Last night, while nursing two calf muscles that were about to cramp, I broke to the basket and left my defender behind (no easy feat nowadays). After playing regularly for the past few weeks, I had gotten to the point that last night, I told myself I was going to start giving it the old college try (neither here nor there, but once when I was twenty and in college, I was in the best shape of my life and dunked the ball on a real college basketball goal. Of course, being me, I pulled a groin muscle and never tried again but that’s another story for another time).

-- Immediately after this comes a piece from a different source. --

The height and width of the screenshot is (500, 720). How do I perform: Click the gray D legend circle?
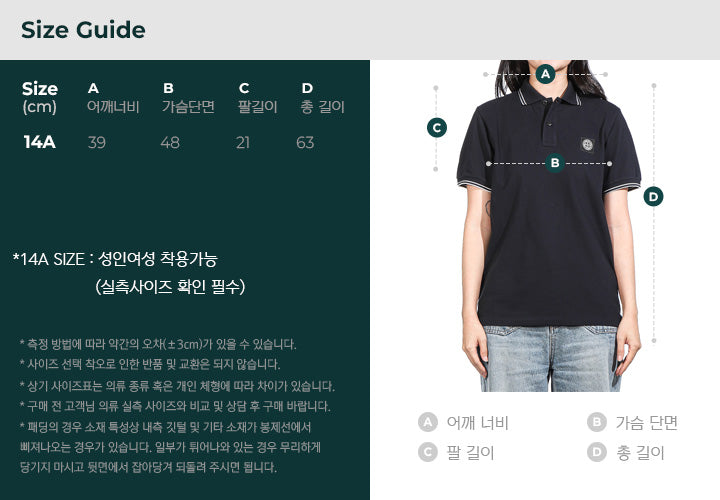click(596, 453)
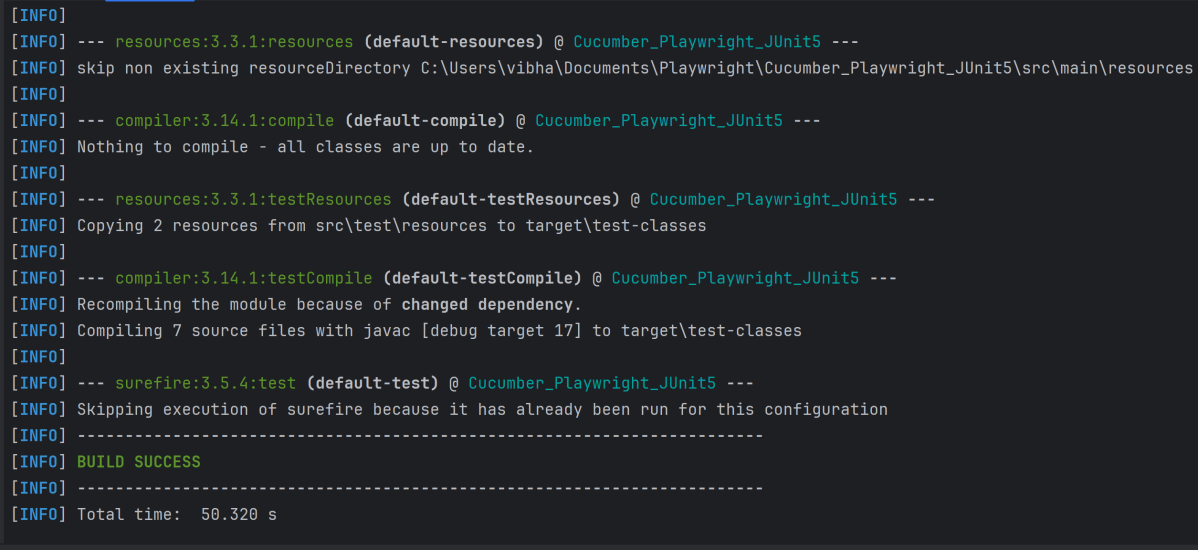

So I broke to the basket and had a split second where a teammate drove down the middle. He saw me and rifled a pass to me under the basket. I should have easily caught the ball, but I didn’t.
It was thrown perfectly and when I tried to catch it, it popped out of my butterfinger hands. I felt something amiss so I stopped moving and looked at my hands (as all great athletes do when they flub a catch).
The pinkie on my right hand was staring back at me, wrenched out of its middle knuckle at a 45 degree angle (see simulated photoshopped picture). I’m pretty sure I screamed, and the thought, “I broke my finger,” passed through my mind as I grabbed the pinkie with my left hand and tried to straighten it.
Actually, I grabbed my whole hand and squeezed the fingers together to straighten them all. When I looked at my fingers two seconds later, they were all straight and I could move all of them just fine. I thought, “Did that just happen?”
I looked at a guy on the sidelines and he said one thing, “Dude, you’re shaking.”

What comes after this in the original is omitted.